The XProc concept
XProc is a language in XML which provides a set of commands for the flow control in order to generate XML oriented workflows. A XProc document is read by a processor which executes these commands sequentially. The language uses several techniques which are performed in sequence within a pipeline (as so-called steps).
Figure: simple example of a pipeline
So, on the one hand XProc has a certain internal amount of possibilities to manipulate or process XML, on the other hand it is able to integrate external technologies (e.g. a XSLT transformation or Schematron validations) as individual processing steps.
Structure of a XProc document
<?xml version="1.0" encoding="UTF-8"?> <p:declare-step xmlns:p="http://www.w3.org/ns/xproc" xmlns:c="http://www.w3.org/ns/xproc-step" version="1.0"> <p:input port="source"> <p:inline> <doc>Hello World!</doc> </p:inline> </p:input> <p:output port="result"/> <p:identity/> </p:declare-step>
The code excerpt in the figure shows the typical structure of a XProc document.
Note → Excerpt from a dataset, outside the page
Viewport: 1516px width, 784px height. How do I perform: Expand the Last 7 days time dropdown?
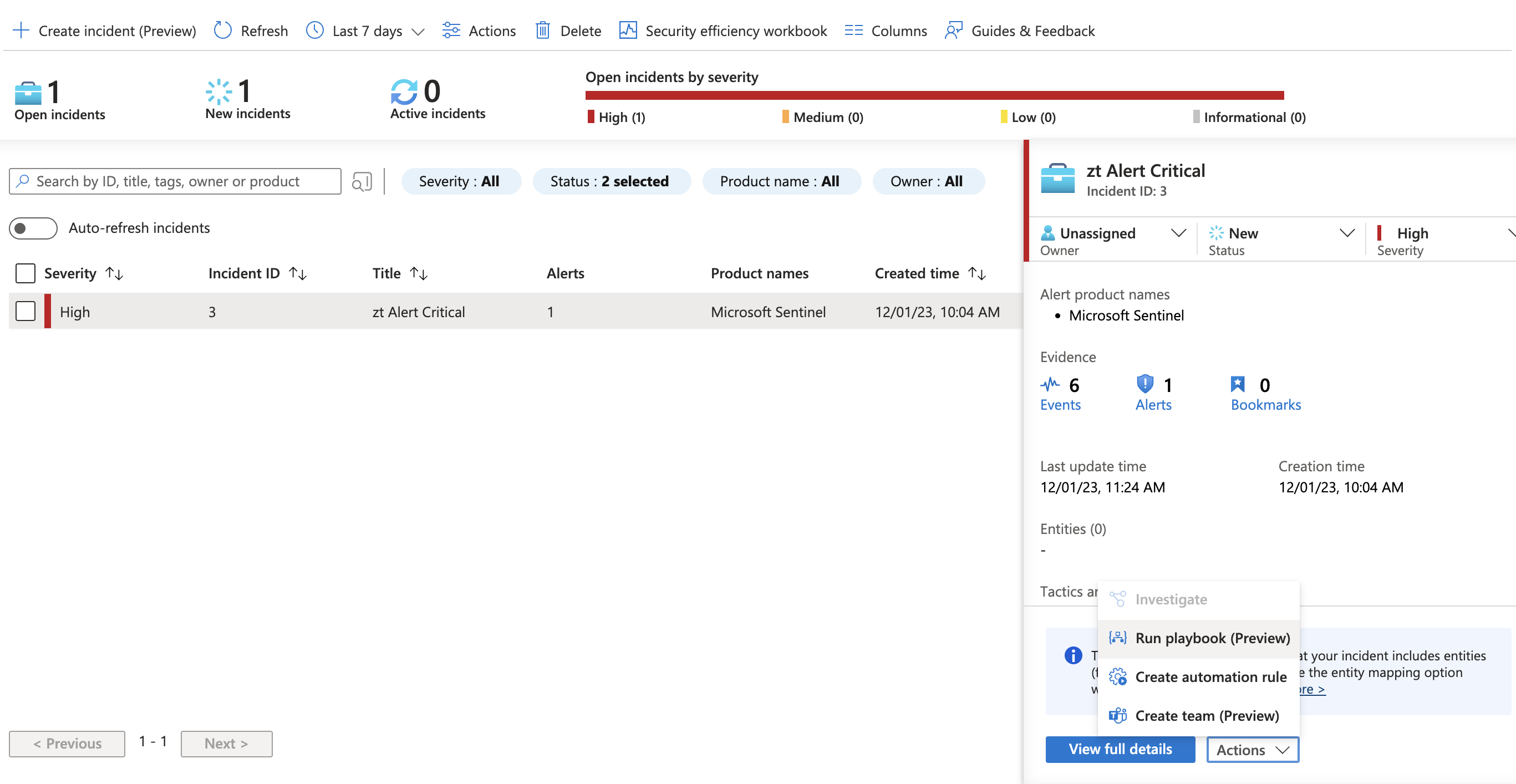click(x=419, y=31)
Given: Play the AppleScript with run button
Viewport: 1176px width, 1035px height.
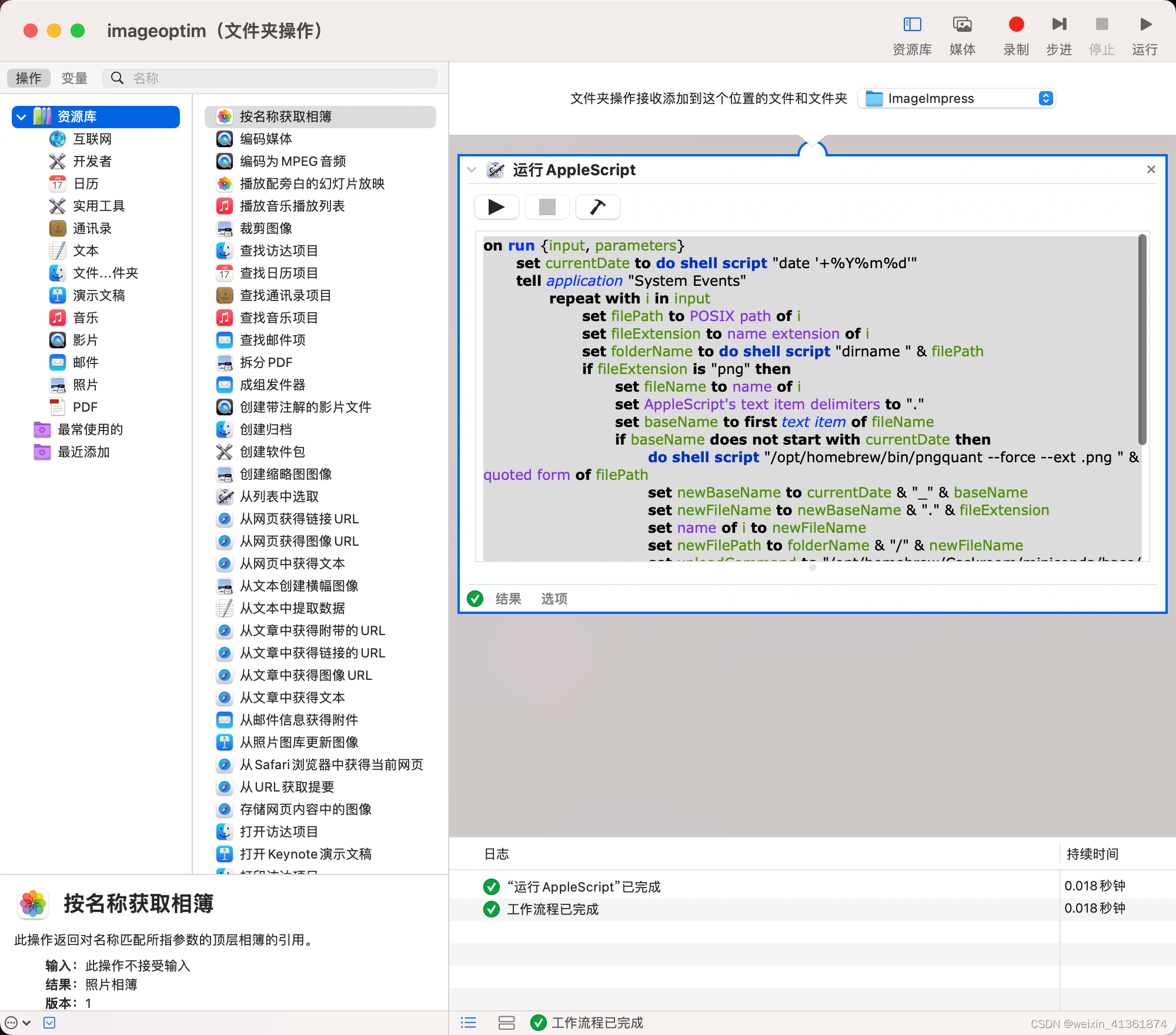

The functions used in this example will be explained in later chapters.
The root element of a XProc document can be <p:declare-step> or <p:pipeline>, the latter being a simplified variant since less information has to be provided here. The exact differences of both root elements are also discussed later. However, this much shall already be revealed: <p:declare-step> is to be preferred because the user has bigger means of control.
<p:declare-step xmlns:p="http://www.w3.org/ns/xproc" xmlns:c="http://www.w3.org/ns/xproc-step" version="1.0">
When creating the <p:declare-step> root element, the appropriate XProc namespaces are declared and the version number of XProc is indicated.
<p:input port="source"> <p:inline> <doc>Hello World!</doc> </p:inline> </p:input>
With <p:input> the input port is defined. The “port“ attribute has to get a value because this value describes the name of the <p:input> port which could be relevant during further processing stages. By convention “source“ is used in this example. By using <p:inline>, own documents can be written directly in the XProc stylesheet. In this example a <doc> element is opened containing the typical “Hello World“ slogan.
<p:output port="result"/> <p:identity/>
With <p:output> the output port is generated. Here, the end of the pipeline is defined. As with input, a name is assigned to the “port“ attribute. The “result“ value being preset by convention is entered. With <p:identity> the content is copied from the input port and directly outputted. The running of this XProc script results in the following:
<doc xmlns:c="http://www.w3.org/ns/xproc-step">Hello World!</doc>